Editor’s Note: This very interesting article from the Washington Post shows how policy and timing technology are inextricably intertwined. There is also an interesting video embedded in the article.

This start-up is promising a revolution, and Wall Street is pushing back

June 16, 2016
One of the most feared men on Wall Street recently gave a tour of his offices with confident glee. From one window on the 44th floor, there is a view of the Statue of Liberty. On the other side is One World Trade Center.Brad Katsuyama, 38, has the only enclosed office on the floor, but he rarely uses it.
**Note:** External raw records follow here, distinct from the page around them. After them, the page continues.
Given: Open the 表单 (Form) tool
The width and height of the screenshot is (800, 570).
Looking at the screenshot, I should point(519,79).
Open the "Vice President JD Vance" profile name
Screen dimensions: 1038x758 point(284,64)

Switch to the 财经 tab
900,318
Dressed in jeans and wearing a fleece vest, he slides easily among his nearly 70 employees.“This is where the action is,” he says, pointing to a desk in the middle of a crowded room.
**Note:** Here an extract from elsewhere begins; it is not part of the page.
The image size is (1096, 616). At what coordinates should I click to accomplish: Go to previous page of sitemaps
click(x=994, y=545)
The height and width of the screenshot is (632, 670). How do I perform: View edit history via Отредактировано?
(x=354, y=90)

From here, Katsuyama has drawn the attention of some of the biggest names on Wall Street with his four-year-old company, Investors’ Exchange, or IEX. The idea behind the company is simple: Provide a venue for investors who want to buy or sell stocks where sophisticated high-frequency traders, who can make thousands of trades in a blink of an eye, do not have the advantage.
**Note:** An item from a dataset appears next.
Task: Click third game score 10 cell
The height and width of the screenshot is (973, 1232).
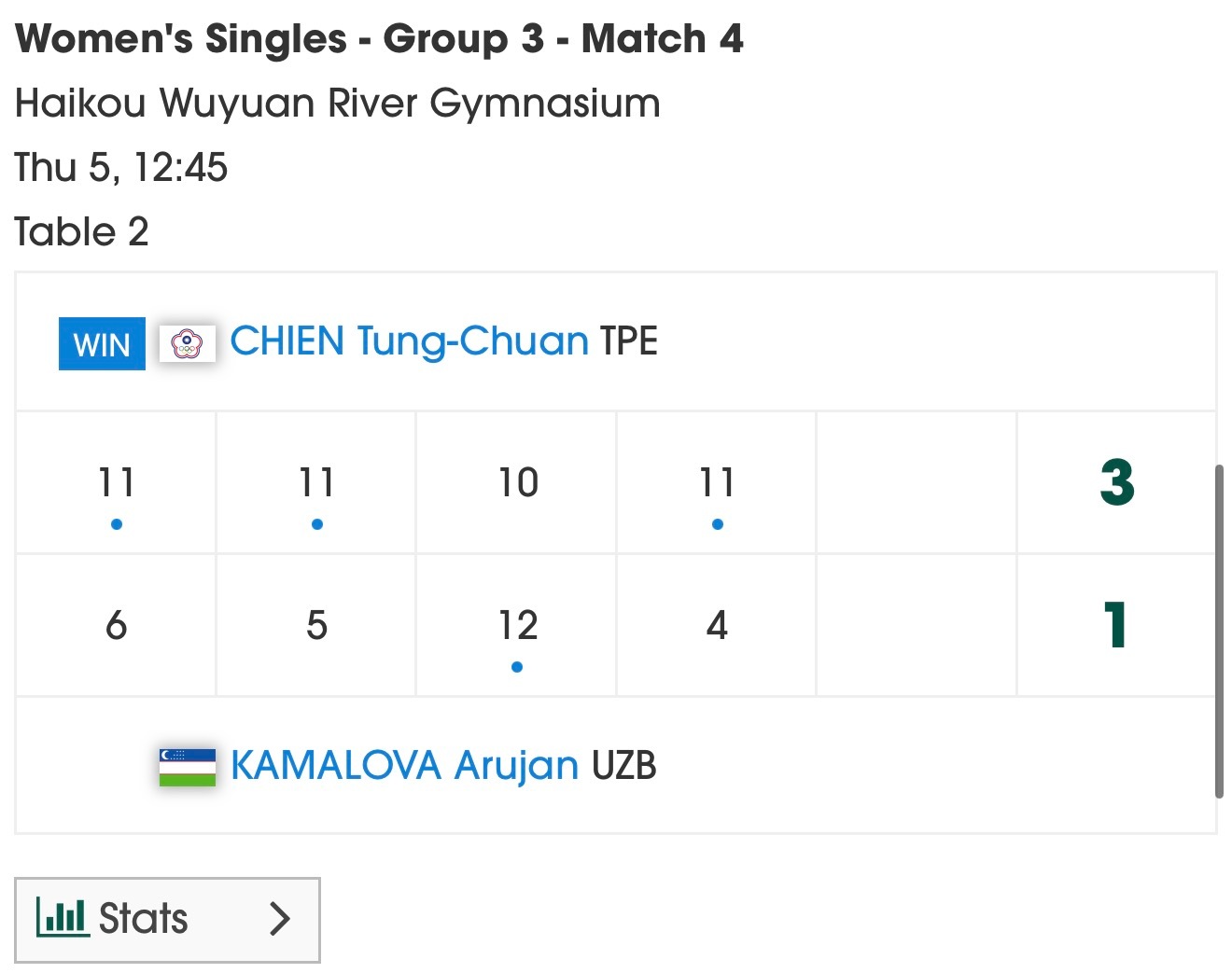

The firm was the hero of Michael Lewis’s 2014 book “Flash Boys: A Wall Street Revolt,” which argued that the markets are rigged against mom-and-pop investors. Stock exchanges once dominated by screaming brokers, scrambling to get the best price on a stock, have been taken over by computers and traders using complex algorithms to find an advantage — measured in fractions of a second. High-frequency traders, Lewis argued, could always stay a step ahead.